## Start ROWS

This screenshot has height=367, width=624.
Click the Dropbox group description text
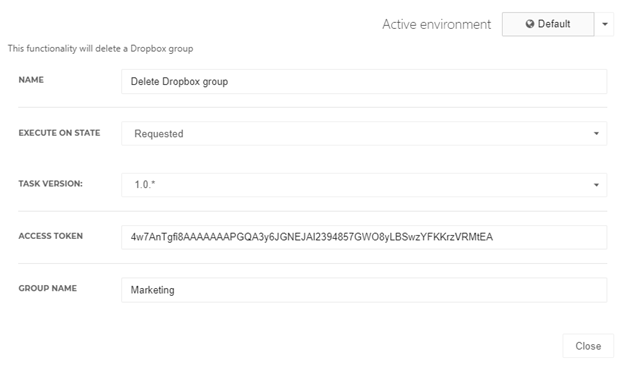(100, 49)
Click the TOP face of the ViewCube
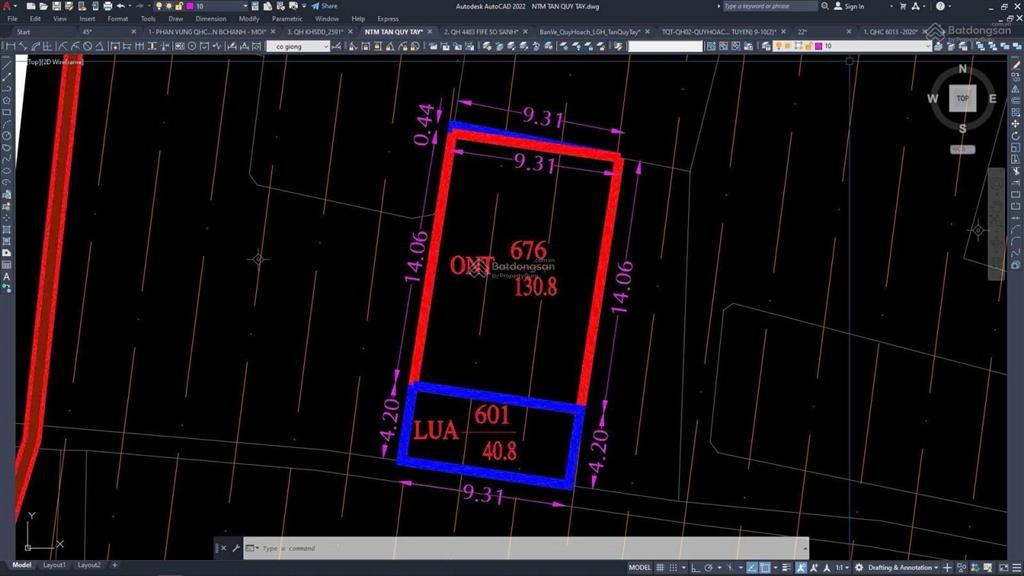This screenshot has width=1024, height=576. pyautogui.click(x=962, y=99)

## End ROWS

REQUEST:
Reproduce every line of text from all of the items above exactly, leaving the pictures out of your answer.

RESPONSE BELOW:
This screenshot has height=367, width=624.
Click the Dropbox group description text
(100, 49)
Click the TOP face of the ViewCube
This screenshot has width=1024, height=576. pyautogui.click(x=962, y=99)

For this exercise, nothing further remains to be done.